** PASSAGE FOR REVIEW **
Community partnerships, health navigators crucial to engage patients

Leaders of two accountable care organizations (ACOs) shared the strategies they use to actively engage patients and improve healthcare delivery and outcomes while reducing costs during Wednesday's preconference session of the sixth annual National ACO Summit in the District of Columbia.

A three-pronged approach has worked well for Mercy Clinic ACO in Des Moines, Iowa, which in 2012 became a Medicare Shared Savings Program (MSSP) participant, according to Kelly Taylor, R.N., who serves as the ACO's director of care management and quality. The ACO has provider participants throughout the state and focuses on primary care.  In order to boost patient engagement, Taylor said the ACOs focus on community resources, patient advisers and health coaches, another word for care managers or patient navigators.

Mercy's health coaches are RNs who work with patients to educate them about their conditions, coordinate care and also listen to their concerns. By establishing these personal connections, Taylor said, the health coaches learn what is important to patients so they can better offer support. In addition, health coaches connect patients to community resources that offer the most value, she said.

"Our health coaches have a list of the best resources. . . the folks that answer the phone, deliver what they promise and the ones we hear high praise about. It's not the volume of community resources but the value of them," she said.

Finally, Mercy relies on patient advisers to find out what the organization can do to offer greater service to patients and the community. In addition to a patient advisory committee, several medical home clinics have their own advisory groups and bring in patients to develop a true partnership with them, she said. 

The Triad Healthcare Network in Greensboro, North Carolina, is also an MSSP ACO participant. Its initial patient engagement efforts focused on care management for high healthcare utilizers, according to William A. Hensel, M.D., a member of Triad's operating committee. But that only represented a small portion--about 5 percent to 10 percent--of its patient population.

To better engage a larger segment of its patients, Hensel said that the ACO has reached out via telephone to "under-utilizers," patients with chronic illness who haven't had an appointment in several months. "This way we can better manage their care," he said.

But because these patients may not have a deep personal relationship with providers, Hensel said the ACO has developed partnerships within the community to create a level of trust that didn't exist before. "Why do patients want to trust this new network? But if we partner with a church community, we have an automatic inroad with the trust," he said.

Terri L. Postma, M.D., medical officer for the performance-based payment policy group at the Centers for Medicare & Medicaid Services, said other Medicare ACOs have used similar patient engagement approaches as Triad and Mercy.

Other successful methods include expanding patient education to families and the communities via health fairs at local health centers and senior centers, providing pocket cards about certain conditions that providers can hand to patients at the point of care, and creating web-based portals that feature information on healthcare topics and resources. Some ACOs partner with pharmacies to provide education and others created 24-hour telephone hotlines. Other best practices  include scheduling patient visits with several providers on the same day rather than over the course of several days.

"Basically they are providing good customer service," Postma said.

** GIVEN DATA **
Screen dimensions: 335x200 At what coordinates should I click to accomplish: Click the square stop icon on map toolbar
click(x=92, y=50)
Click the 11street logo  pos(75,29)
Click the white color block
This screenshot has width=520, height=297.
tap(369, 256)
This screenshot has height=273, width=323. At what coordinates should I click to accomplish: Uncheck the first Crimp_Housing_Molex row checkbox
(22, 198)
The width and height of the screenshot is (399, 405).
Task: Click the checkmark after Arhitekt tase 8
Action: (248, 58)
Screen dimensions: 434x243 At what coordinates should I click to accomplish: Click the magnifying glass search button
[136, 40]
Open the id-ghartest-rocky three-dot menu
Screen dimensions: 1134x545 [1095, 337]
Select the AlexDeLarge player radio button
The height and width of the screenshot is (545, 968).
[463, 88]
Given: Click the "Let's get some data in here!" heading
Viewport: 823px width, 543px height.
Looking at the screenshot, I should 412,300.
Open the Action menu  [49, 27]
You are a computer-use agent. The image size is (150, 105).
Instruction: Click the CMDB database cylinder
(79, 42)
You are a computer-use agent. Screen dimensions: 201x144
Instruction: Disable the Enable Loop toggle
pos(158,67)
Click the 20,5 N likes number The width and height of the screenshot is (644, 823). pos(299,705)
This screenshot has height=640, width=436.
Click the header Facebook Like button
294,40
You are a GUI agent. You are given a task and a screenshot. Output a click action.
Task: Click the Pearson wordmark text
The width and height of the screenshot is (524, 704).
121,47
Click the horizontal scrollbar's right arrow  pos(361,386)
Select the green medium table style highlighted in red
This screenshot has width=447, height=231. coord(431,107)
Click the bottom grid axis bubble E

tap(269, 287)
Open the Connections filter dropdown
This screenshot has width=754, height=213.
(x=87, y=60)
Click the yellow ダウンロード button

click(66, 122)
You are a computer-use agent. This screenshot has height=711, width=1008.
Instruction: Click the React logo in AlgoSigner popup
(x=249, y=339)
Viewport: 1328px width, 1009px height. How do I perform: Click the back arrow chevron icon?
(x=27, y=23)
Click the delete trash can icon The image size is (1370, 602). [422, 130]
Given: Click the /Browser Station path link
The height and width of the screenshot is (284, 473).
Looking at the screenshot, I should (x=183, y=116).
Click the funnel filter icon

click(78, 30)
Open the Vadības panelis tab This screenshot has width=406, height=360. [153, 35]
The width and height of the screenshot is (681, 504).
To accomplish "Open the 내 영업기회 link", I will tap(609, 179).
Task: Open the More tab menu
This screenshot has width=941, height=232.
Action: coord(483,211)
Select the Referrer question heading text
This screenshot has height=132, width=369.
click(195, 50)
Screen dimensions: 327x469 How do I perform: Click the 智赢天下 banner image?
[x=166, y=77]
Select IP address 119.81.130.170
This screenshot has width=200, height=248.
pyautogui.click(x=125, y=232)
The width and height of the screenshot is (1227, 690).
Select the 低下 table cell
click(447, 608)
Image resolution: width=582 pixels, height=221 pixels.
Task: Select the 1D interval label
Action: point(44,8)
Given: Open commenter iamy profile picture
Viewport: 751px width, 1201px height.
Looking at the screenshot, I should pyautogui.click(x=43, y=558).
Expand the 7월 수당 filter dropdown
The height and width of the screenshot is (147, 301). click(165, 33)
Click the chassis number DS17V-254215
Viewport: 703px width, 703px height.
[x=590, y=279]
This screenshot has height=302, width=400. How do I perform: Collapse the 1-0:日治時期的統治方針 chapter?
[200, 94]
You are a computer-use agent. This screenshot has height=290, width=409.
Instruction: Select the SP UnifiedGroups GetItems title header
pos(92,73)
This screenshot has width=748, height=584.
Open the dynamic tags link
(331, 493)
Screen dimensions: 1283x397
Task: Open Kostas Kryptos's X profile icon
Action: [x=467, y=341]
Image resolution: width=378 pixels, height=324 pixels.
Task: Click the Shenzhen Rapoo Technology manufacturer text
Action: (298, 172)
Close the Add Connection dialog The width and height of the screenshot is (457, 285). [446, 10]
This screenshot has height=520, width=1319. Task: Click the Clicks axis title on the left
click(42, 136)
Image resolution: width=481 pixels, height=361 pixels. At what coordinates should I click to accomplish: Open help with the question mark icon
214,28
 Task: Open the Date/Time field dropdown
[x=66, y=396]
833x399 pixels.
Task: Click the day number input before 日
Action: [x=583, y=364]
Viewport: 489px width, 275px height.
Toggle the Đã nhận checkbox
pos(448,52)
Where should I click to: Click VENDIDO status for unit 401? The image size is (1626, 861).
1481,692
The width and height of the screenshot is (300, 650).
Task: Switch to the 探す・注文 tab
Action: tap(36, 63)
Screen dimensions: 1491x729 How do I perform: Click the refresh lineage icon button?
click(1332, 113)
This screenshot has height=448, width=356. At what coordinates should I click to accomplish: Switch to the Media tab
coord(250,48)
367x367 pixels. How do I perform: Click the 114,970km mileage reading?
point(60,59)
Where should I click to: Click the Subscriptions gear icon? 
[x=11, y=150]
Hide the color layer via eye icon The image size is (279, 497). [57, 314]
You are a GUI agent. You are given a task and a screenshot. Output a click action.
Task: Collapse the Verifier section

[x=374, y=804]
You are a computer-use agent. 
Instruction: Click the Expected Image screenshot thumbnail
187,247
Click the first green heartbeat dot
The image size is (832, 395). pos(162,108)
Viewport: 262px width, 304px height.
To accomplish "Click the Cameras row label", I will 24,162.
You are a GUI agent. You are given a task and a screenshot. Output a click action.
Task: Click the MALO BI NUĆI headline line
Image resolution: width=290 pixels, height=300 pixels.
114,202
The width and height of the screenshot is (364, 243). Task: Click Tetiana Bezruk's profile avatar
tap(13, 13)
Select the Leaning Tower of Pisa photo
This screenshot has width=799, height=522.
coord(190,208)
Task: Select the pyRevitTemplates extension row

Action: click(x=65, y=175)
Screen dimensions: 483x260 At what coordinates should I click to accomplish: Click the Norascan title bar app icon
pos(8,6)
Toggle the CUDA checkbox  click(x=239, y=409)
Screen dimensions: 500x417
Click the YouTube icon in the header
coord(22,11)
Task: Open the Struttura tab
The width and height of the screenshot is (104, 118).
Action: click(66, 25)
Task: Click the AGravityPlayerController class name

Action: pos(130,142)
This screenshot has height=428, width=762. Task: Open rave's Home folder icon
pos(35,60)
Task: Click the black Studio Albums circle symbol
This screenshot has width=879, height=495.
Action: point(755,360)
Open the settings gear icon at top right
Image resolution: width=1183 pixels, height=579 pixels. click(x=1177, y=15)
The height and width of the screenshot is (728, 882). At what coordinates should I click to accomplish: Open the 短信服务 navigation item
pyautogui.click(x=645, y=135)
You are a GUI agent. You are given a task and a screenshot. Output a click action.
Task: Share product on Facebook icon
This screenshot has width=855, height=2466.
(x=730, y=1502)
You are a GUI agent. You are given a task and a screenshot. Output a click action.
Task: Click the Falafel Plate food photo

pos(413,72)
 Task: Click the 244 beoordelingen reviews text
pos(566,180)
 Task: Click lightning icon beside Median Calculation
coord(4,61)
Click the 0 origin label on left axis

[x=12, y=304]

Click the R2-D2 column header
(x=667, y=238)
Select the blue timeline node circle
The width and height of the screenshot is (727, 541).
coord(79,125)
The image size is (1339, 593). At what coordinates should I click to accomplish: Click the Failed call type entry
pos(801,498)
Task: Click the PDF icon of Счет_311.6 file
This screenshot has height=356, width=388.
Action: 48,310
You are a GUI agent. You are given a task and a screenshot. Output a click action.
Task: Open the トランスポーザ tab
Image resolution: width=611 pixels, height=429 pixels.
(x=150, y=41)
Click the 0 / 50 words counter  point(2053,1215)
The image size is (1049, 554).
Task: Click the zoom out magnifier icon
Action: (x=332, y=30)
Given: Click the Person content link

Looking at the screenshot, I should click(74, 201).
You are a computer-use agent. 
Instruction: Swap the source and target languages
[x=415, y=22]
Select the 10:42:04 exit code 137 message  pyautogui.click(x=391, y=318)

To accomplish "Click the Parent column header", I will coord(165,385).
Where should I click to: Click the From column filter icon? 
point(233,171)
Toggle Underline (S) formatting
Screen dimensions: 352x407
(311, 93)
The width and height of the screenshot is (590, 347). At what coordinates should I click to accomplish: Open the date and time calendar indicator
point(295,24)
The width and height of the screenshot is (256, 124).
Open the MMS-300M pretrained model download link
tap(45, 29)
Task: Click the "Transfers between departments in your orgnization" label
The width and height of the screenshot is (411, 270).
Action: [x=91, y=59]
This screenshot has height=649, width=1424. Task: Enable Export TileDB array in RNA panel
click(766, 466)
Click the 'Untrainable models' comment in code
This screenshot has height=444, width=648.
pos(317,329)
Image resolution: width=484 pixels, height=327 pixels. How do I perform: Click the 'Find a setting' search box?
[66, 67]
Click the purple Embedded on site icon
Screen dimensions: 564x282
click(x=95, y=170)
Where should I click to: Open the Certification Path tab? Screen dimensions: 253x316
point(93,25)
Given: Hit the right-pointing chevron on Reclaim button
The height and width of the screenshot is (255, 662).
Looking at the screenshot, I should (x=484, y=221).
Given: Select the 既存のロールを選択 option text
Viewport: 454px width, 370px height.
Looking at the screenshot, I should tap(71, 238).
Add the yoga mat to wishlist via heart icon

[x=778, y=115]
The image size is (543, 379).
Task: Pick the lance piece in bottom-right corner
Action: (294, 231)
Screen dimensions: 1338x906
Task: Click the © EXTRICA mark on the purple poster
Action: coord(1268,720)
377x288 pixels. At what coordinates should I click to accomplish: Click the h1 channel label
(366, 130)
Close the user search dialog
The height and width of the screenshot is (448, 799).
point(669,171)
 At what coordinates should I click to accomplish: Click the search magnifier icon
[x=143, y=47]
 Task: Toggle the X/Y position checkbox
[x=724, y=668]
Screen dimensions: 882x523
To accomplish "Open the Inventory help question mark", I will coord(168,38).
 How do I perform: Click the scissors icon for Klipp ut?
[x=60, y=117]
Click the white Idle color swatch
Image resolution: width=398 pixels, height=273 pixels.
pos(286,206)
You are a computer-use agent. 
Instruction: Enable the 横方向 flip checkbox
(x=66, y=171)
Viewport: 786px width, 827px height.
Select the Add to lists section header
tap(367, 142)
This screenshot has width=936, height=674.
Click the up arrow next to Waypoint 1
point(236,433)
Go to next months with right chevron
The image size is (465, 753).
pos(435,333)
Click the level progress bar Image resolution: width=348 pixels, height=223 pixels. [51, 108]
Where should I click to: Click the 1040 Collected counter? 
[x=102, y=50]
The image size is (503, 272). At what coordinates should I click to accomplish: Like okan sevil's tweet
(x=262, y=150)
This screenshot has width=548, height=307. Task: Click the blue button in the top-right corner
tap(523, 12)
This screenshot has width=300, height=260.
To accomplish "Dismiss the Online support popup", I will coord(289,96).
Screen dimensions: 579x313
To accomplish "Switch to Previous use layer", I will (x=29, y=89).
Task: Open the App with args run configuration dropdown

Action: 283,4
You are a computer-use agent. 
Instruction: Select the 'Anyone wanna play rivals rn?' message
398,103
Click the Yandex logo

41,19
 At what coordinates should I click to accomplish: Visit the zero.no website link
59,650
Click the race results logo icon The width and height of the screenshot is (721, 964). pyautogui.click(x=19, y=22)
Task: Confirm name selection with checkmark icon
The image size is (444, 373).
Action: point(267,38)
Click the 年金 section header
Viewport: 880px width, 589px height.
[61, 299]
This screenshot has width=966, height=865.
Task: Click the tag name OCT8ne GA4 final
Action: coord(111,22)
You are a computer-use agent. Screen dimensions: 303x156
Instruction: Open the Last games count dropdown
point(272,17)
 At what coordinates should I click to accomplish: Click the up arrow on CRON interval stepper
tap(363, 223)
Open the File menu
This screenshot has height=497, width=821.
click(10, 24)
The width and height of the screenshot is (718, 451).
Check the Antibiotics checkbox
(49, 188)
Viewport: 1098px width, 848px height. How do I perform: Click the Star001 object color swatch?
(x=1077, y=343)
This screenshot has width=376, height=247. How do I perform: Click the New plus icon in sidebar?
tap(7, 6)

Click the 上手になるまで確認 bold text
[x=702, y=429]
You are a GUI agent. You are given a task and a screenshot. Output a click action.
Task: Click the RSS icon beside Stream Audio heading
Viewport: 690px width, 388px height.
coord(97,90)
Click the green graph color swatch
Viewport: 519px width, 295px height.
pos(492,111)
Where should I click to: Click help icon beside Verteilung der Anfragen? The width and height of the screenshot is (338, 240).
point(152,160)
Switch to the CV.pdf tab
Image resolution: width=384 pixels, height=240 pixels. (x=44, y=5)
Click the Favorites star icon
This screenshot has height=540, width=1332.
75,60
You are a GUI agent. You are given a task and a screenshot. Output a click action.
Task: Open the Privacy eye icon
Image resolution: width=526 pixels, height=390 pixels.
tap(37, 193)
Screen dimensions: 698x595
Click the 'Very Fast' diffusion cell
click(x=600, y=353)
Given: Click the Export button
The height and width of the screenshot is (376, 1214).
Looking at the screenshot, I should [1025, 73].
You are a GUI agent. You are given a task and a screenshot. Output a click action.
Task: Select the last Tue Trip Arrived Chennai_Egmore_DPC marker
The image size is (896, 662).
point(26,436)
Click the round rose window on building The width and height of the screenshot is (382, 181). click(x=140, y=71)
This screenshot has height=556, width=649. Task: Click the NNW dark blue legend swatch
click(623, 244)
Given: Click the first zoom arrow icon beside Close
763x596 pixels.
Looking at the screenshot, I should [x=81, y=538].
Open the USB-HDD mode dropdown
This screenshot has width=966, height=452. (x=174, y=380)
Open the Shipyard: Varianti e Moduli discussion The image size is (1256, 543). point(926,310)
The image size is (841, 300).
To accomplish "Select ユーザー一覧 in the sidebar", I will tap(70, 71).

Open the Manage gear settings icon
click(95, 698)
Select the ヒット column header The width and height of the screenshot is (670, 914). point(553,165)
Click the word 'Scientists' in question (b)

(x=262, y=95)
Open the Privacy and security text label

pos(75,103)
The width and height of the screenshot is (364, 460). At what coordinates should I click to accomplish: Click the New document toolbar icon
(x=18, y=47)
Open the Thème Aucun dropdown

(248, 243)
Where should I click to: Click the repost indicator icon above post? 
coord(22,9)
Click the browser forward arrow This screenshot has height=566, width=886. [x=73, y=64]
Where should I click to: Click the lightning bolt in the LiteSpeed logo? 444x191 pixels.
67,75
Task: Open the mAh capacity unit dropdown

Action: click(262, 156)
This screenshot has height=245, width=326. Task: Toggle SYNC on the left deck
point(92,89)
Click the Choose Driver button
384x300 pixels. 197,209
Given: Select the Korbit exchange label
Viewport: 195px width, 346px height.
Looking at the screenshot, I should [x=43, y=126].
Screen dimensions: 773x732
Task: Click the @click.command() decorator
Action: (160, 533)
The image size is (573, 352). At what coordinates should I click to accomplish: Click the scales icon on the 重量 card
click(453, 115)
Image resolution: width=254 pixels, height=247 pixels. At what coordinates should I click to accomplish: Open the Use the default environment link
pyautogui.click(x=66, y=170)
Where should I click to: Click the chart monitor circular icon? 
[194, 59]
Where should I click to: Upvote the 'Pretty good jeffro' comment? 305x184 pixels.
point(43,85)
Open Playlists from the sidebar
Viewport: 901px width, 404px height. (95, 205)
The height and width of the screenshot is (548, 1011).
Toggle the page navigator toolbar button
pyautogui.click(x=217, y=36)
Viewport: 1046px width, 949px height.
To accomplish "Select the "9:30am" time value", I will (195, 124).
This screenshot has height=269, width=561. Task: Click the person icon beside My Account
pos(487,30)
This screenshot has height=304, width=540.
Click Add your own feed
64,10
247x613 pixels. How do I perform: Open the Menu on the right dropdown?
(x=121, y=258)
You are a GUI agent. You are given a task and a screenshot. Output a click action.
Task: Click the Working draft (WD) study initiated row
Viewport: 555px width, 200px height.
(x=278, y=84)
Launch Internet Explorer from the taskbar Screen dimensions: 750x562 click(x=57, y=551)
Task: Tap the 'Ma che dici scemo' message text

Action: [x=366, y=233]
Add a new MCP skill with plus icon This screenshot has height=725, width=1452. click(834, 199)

** ASSIGNED TASK **
Extract a passage from the article on ACO patient engagement, starting at the words "But because these" and ending after the words "Triad and Mercy.", with every word unchanged. You can set the items aside; they play no part here.

** THE COMPLETED TASK **
But because these patients may not have a deep personal relationship with providers, Hensel said the ACO has developed partnerships within the community to create a level of trust that didn't exist before. "Why do patients want to trust this new network? But if we partner with a church community, we have an automatic inroad with the trust," he said.

Terri L. Postma, M.D., medical officer for the performance-based payment policy group at the Centers for Medicare & Medicaid Services, said other Medicare ACOs have used similar patient engagement approaches as Triad and Mercy.